For even your 1 node scenario, if you want the above to work correctly in the face of machine/network failure then what you are asking for is to solve consensus. This is impossible to achieve with the technical meaning of "availability". This is the CAP theorem. (Beware the misleading wording describing "availability" on that page. A better wording is: "any valid request will receive a successful response no matter what". In particular, your system is not available if it returns an error message for every request or, in fact, any valid request. An invalid request, like reading a key that doesn't exist, can obviously have an error response.) By "high availability", though, you probably mean something like "will work even if N servers fail". This is achievable and is what algorithms like Paxos, Viewstamped Replication, and Raft do.
That said, you really don't want to implement these algorithms yourself for production use. It's very easy to make very subtle errors when implementing them. Luckily, others have already built production-ready implementations. In particular, I recommend using Apache ZooKeeper, or possibly Apache Kafka (which was built on top of ZooKeeper). If you decide to use ZooKeeper "directly", then you will probably want to look at Apache Curator.
If your operations are idempotent (and it sounds like they may well be) and the order jobs are executed on different nodes doesn't matter, then having the master be a Kafka cluster and having the nodes subscribe to independent topics will handle this nicely with pretty good efficiency. Simply commit the offset after handling each request. If order matters between nodes, a single topic that all nodes subscribe to to get requests can be used. Then all the nodes send their responses to a separate Kafka topic. Finally, all nodes consume the response topic as well and only process the next request when a response to the previous request is consumed. Duplicate responses can easily be ignored and compacted.
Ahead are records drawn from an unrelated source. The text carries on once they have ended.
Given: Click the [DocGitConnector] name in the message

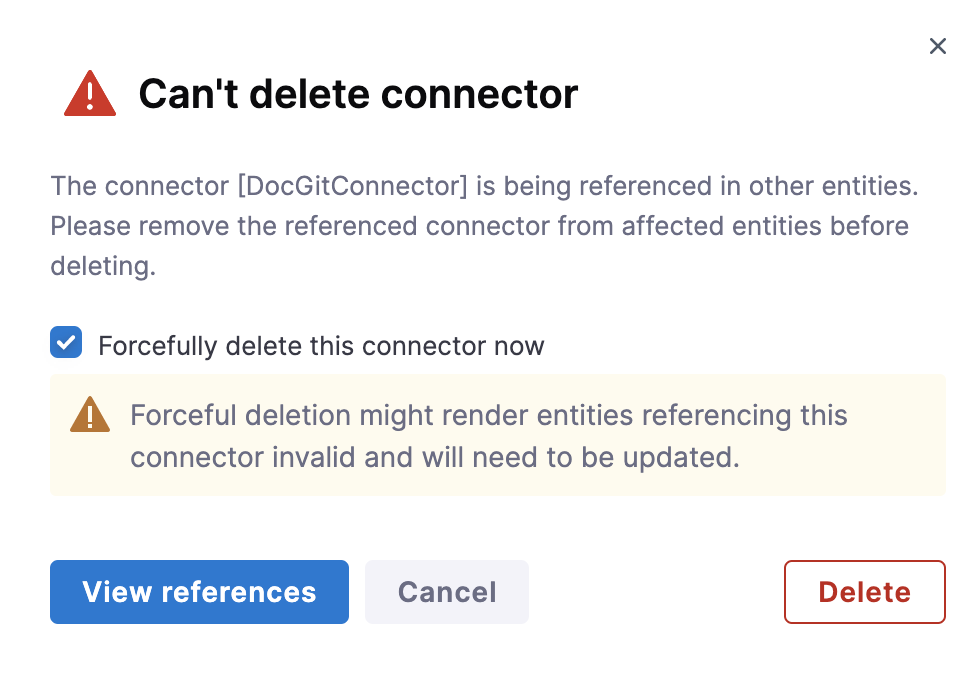Looking at the screenshot, I should (347, 186).
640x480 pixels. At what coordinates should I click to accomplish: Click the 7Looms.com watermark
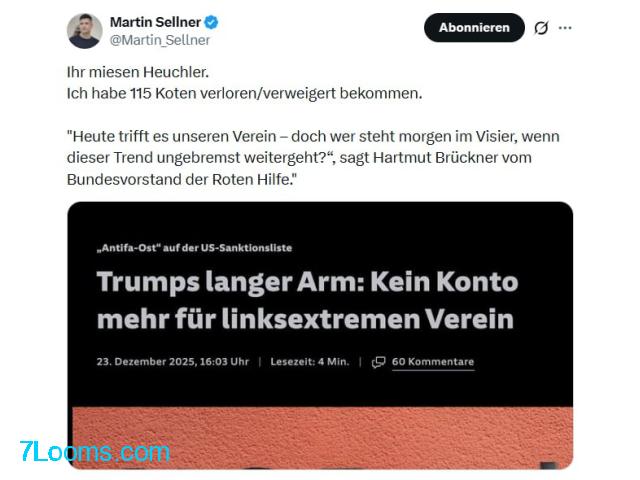(x=95, y=452)
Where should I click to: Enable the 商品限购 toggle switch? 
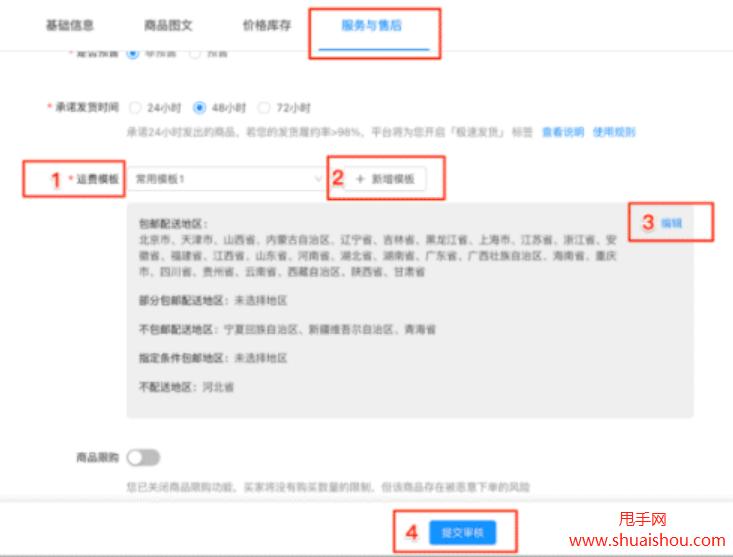[x=143, y=457]
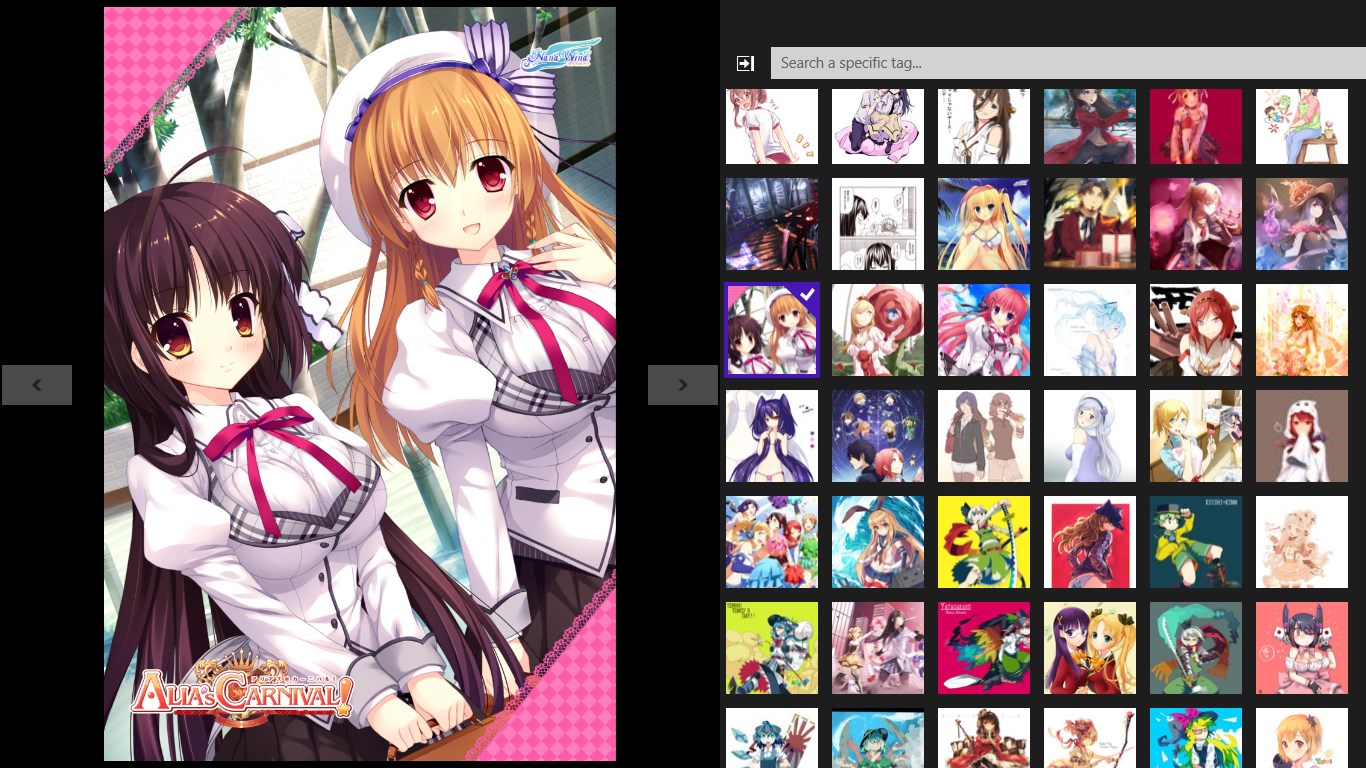The width and height of the screenshot is (1366, 768).
Task: Go to the previous image with left arrow
Action: (37, 385)

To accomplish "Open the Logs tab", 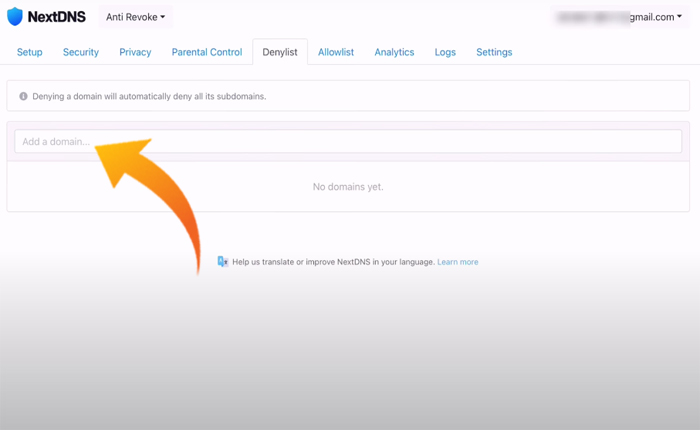I will (445, 52).
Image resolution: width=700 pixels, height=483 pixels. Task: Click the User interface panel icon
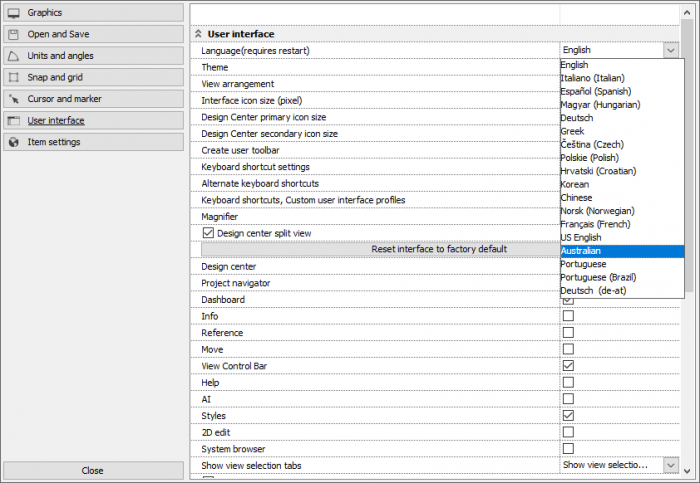click(x=14, y=121)
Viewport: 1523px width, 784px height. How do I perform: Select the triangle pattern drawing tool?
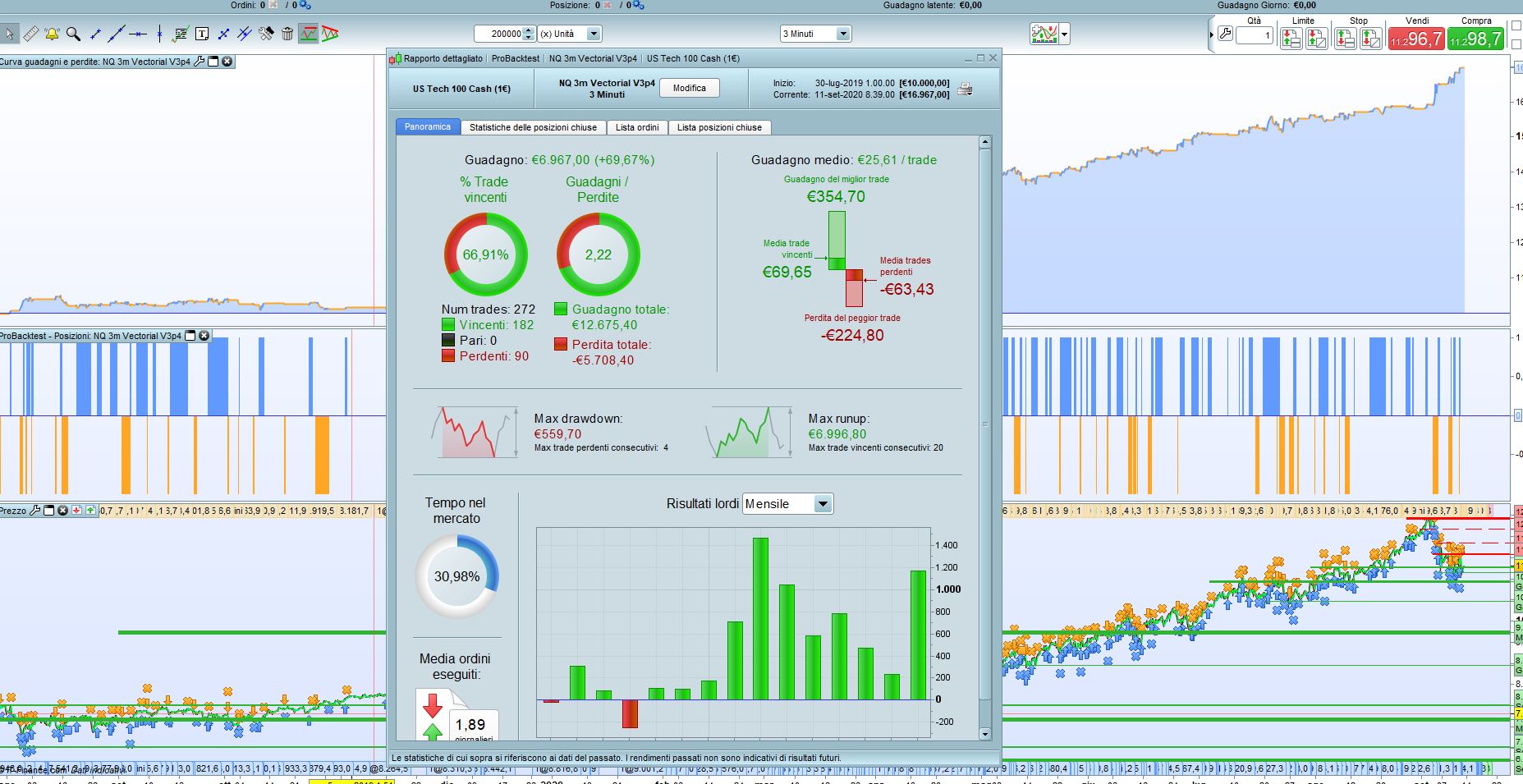coord(330,34)
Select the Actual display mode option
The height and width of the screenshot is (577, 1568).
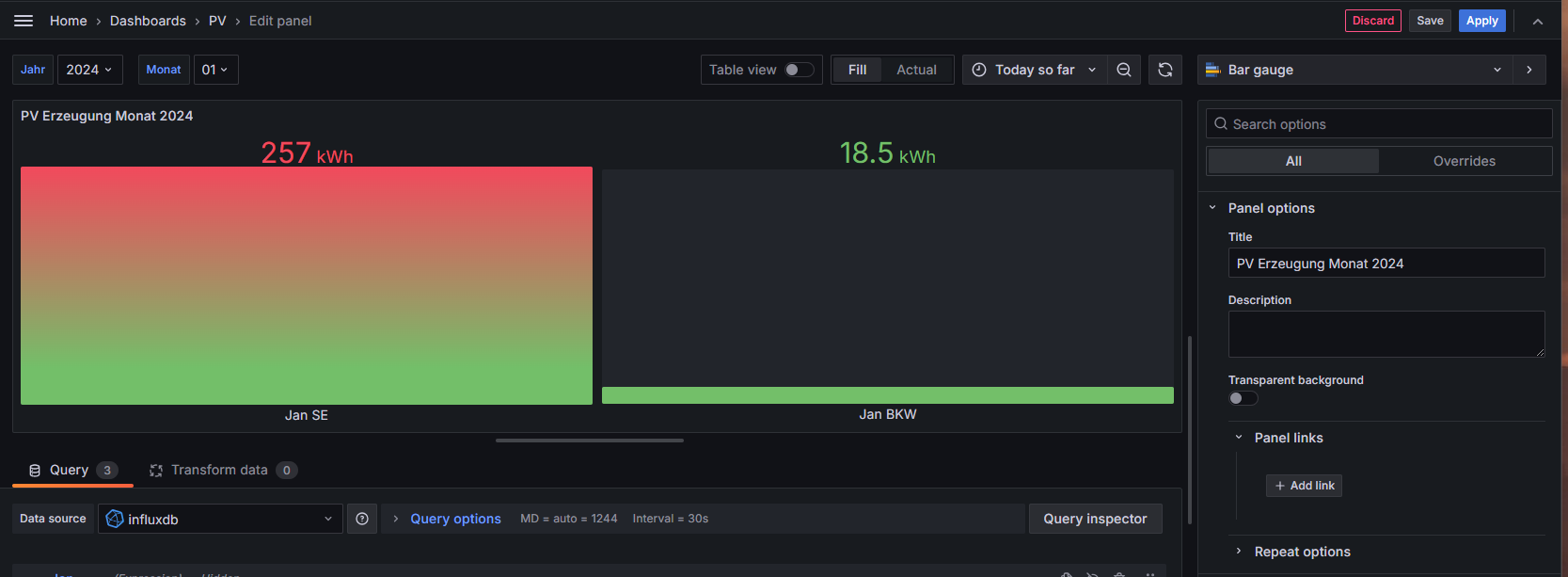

To get exactly-once semantics you need to be able to atomically commit the log offset with any persistent state of the node. If your node's state is a deterministic function of the history of requests it's received, then exactly-once semantics is trivial: all the necessary information is in the Kafka log, you just replay it. This scenario is extremely desirable, fits very naturally with Kafka, and simplifies things dramatically. In this scenario, replicating the node is trivial; you can just run multiple copies, you can spin them up whenever and they'll recreate their state, no coordination between them is needed.
If your nodes' state is not a deterministic function of the history of requests it receives, then you are in a potentially hairy place of essentially implementing a replication log. The good news is that ZooKeeper and Kafka can handle a lot of the trickier aspects. You can use ZooKeeper to elect a leader and Kafka to store and distribute the replication log. The leader will consume the request log, perform any non-deterministic actions such as reading the local clock or making web requests to other servers, calculate a delta between the current state and the tentative new state, then publish that delta, which can be deterministically applied, to a Kafka topic representing the replication log. The nodes (both the followers and the leader) then consume the replication log applying the deltas to their local state. The leader publishes its response to the appropriate topic when it applies the delta it read from the replication log. It's possible multiple deltas get published for the same request if there is a leadership change during the processing. That's not a problem since the replication log is strictly ordered, and any deltas after the first can be ignored. (In the scenario of the previous paragraph, the request log essentially was the replication log which is why so much was simplified.)
The final concern is that you'll probably want to do some form of checkpointing so you don't need to keep the full log around and replay it from the beginning. Another nice thing about this log-centered design is that this can be done as a background process if desired.